Elizabeth Muñoz de Lao | DIAaDIA

Sucedió en un pueblito llamado Bisira, en la comarca Ngabe Buglé.

Llegué a una casita habitada por indígenas. Era una choza de tabla y techo de pencas. Su piso de tablas estaba a unos tres pies del suelo, soportado por troncos, muy al estilo de los indios.

Mi visita no era de cortesía. Buscaba a un niño al que la madre había dejado allá en esas tierras lejanas al cuidado de su abuela. El padre había salido hacía mucho tiempo sin rumbo fijo y no se había vuelto a saber de él. Me habían dicho que el pequeño pasaba mucha hambre, pero nada me preparó para lo que vi.

Saludé a su abuela, mientras le explicaba que estaba desarrollando un reportaje sobre la desnutrición en Panamá.

Ella, con aquel dejo de resignación propio de quienes carecen de todo, me dijo algo así como: "ah sí, el muchachito tiene la barriguita grande", al tiempo que me señalaba a un pequeño bulto amarillento sentado en el piso, vestido con un trapo a modo de pañal.

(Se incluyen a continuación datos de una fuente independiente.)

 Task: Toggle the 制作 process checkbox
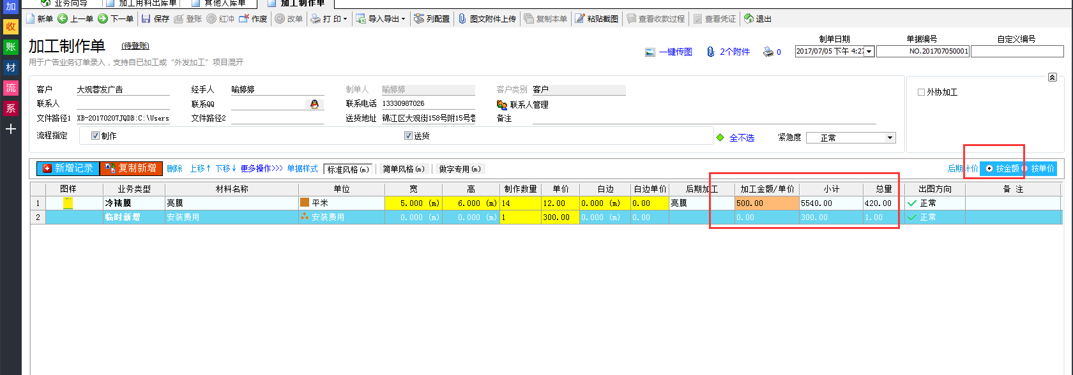(x=95, y=136)
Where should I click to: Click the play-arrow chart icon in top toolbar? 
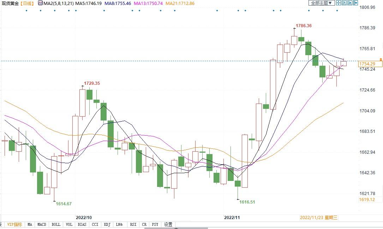tap(350, 3)
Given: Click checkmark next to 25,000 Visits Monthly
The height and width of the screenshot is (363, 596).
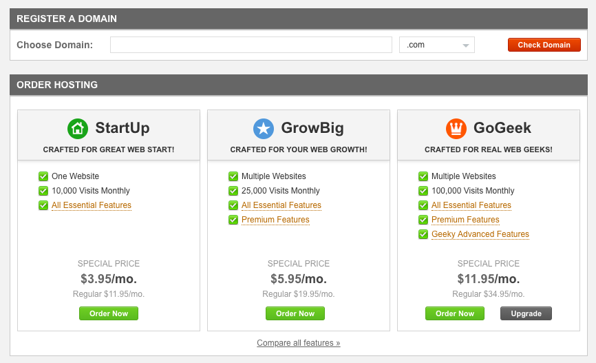Looking at the screenshot, I should point(233,191).
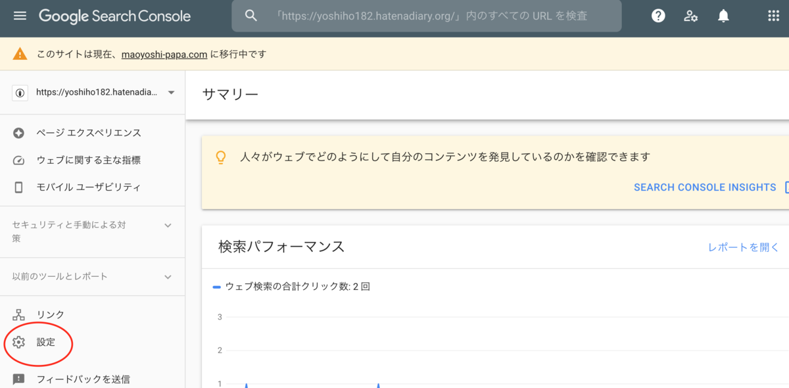Click the property indicator icon beside site URL

click(x=20, y=93)
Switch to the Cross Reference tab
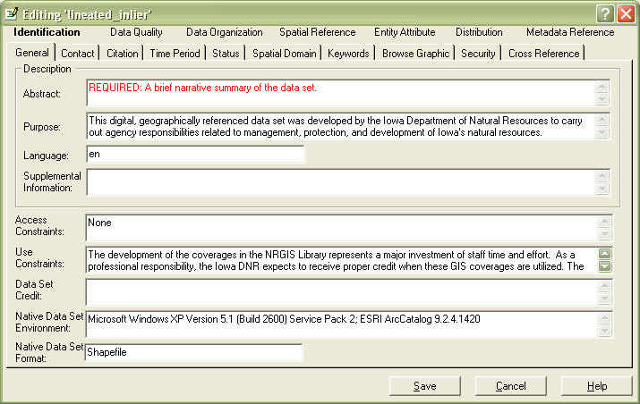Screen dimensions: 640x404 (543, 54)
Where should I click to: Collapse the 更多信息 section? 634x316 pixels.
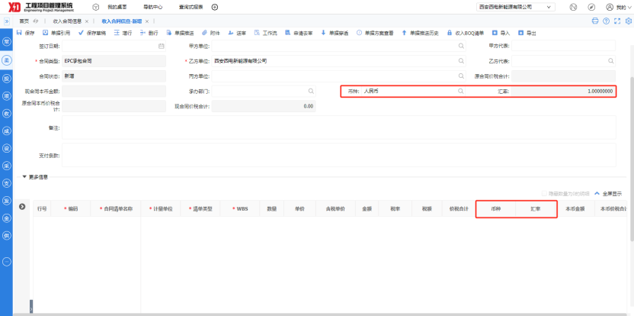click(24, 177)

Se le veían muy claramente las venas azuladas en su vientre. Observé su cabello ralo, que de seguro se le había caído poco a poco, y sus bracitos y piernas tan delgados como un birulí.

Me miraba sin ver. De su nariz chorreaba el moco y sus piecesitos lucían sucios, al igual que sus manos. Me di cuenta de que no caminaba y sólo gateaba. "Debe tener unos 10 meses", pensé.

Pues no, tenía tres años, pero el hambre no lo había dejado desarrollarse.

Yo había llegado hasta allá con colaboradores de Nutre Hogar. La labor en el centro nutricional de Kankintú es titánica, pero esperanzadora.

Me quedó un amargo sabor de boca, pero fui testigo de que hay gente que, de manera desinteresada, ayuda a cambiar el panorama de estos panameños olvidados. Sentí que no todo está perdido, porque mientras haya agentes de cambio, hay esperanza de un futuro mejor.

Aquel niño se salvó, como tantos otros que recibieron ayuda de manos que dan sin esperar nada a cambio.